■ **What the task requires**
Of all the entries below, only the lines from the one with "Screen dimensions: 488x239" up to and including the one with "Sort by the I/O Standard column header" are to be duplicated exactly.

■ **Records for the exercise**
* * * * * * *

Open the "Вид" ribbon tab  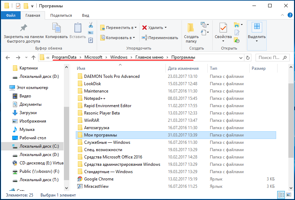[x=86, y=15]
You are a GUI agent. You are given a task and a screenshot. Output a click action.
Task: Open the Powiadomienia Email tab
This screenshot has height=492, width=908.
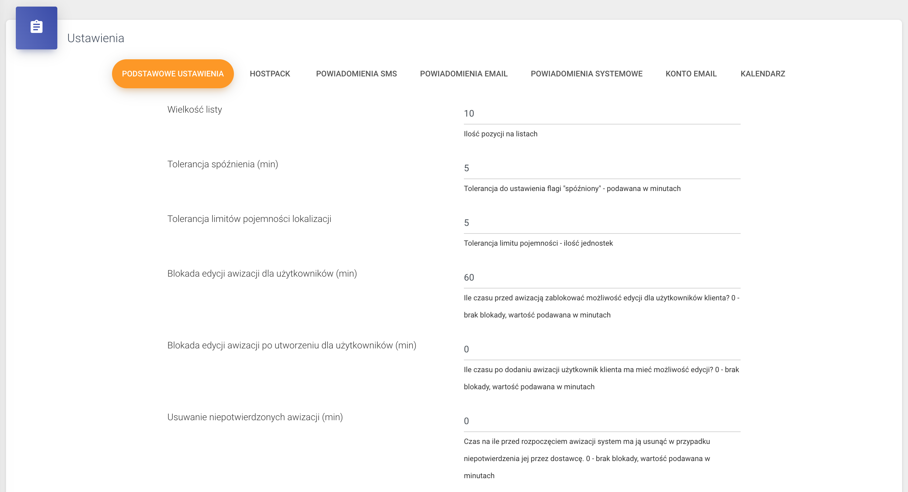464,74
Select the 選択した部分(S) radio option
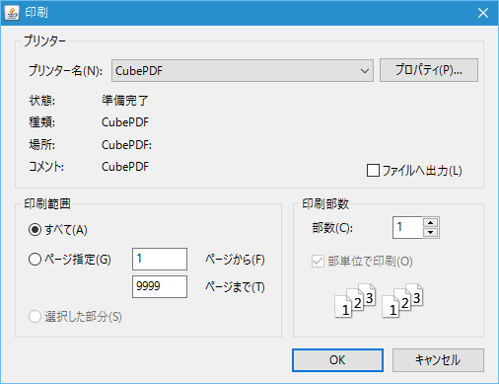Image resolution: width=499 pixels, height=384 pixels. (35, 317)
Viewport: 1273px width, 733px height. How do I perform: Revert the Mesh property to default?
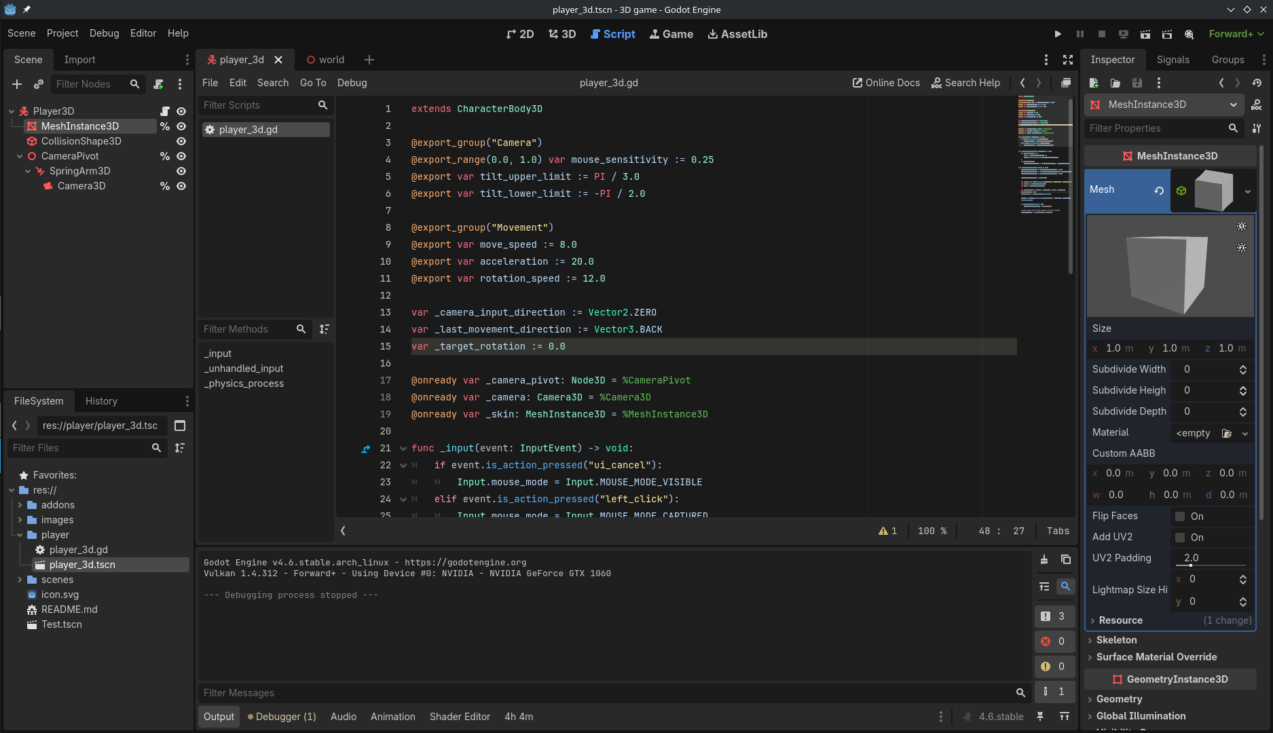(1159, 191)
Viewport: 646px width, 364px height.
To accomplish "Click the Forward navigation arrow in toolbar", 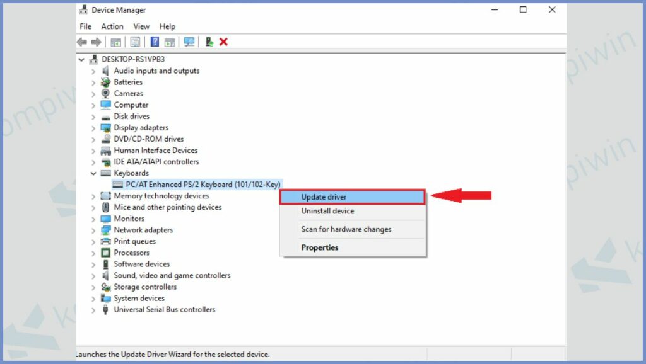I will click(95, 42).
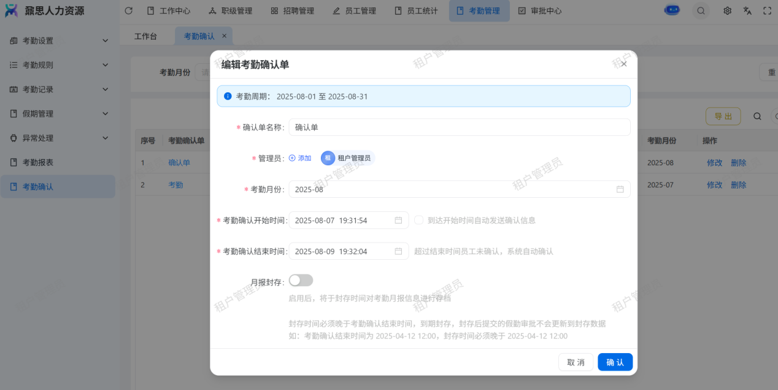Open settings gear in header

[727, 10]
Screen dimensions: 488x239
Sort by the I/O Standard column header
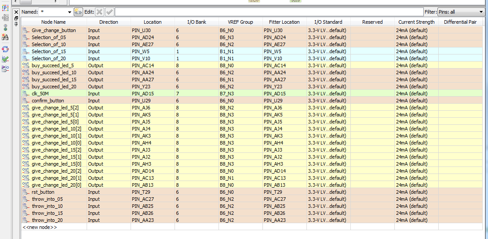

* * * * * * *

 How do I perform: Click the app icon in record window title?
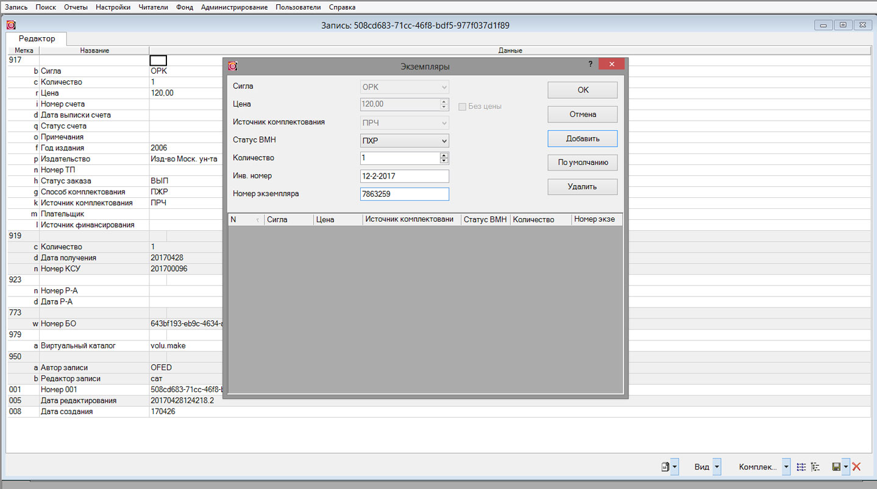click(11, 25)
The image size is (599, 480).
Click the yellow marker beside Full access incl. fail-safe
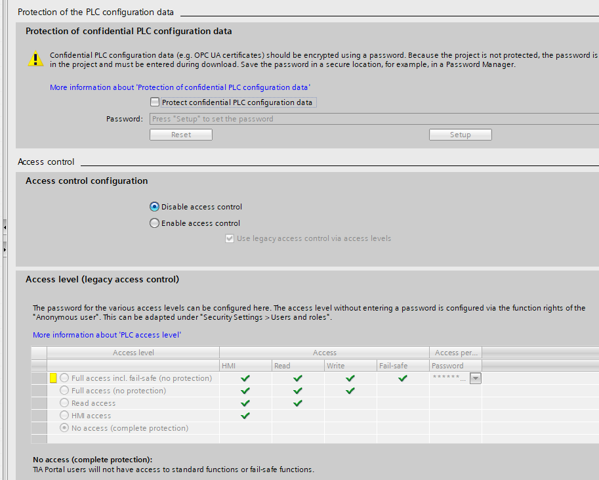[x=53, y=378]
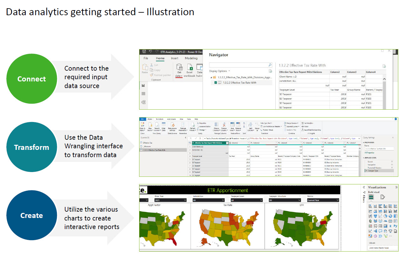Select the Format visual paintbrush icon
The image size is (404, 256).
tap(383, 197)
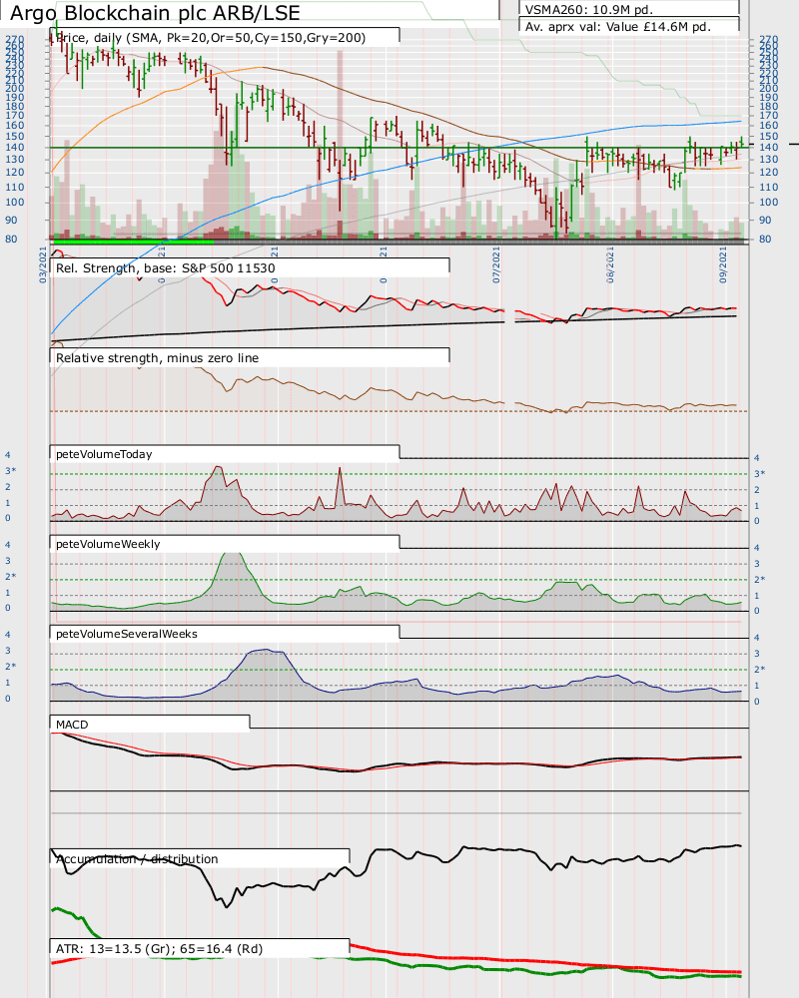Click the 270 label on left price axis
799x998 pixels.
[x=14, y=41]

* * * * * * *

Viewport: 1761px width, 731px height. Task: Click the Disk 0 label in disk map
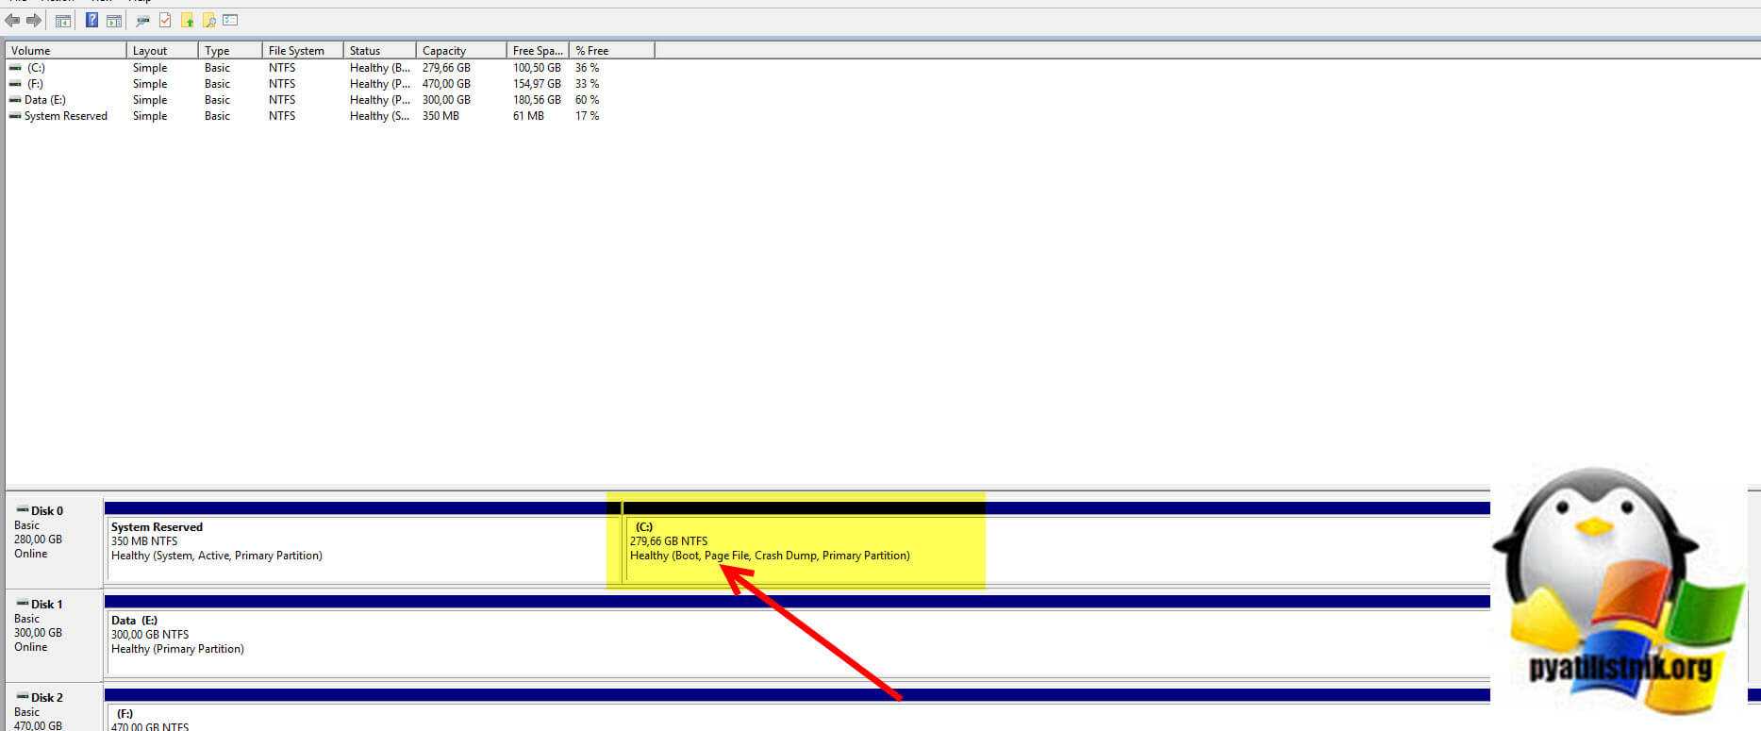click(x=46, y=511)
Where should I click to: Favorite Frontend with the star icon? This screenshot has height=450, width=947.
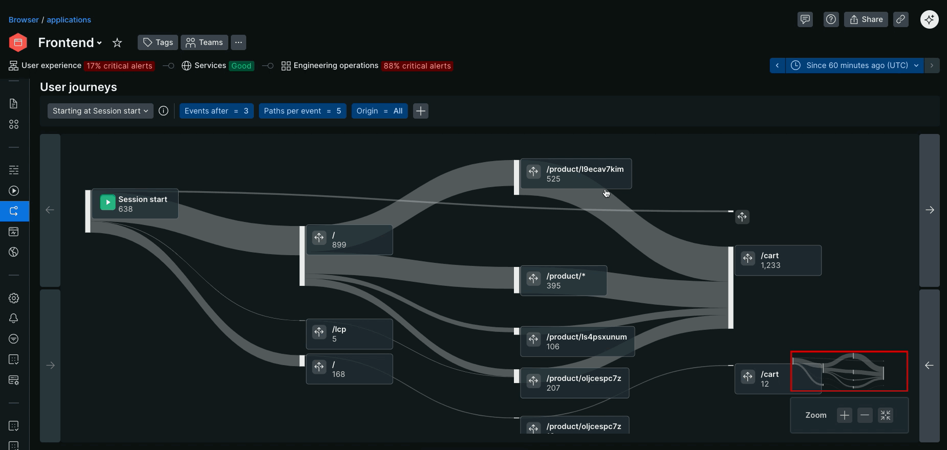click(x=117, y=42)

* * * * * * *

■ **Finished exercise**
Screen dimensions: 488x239
Sort by the I/O Standard column header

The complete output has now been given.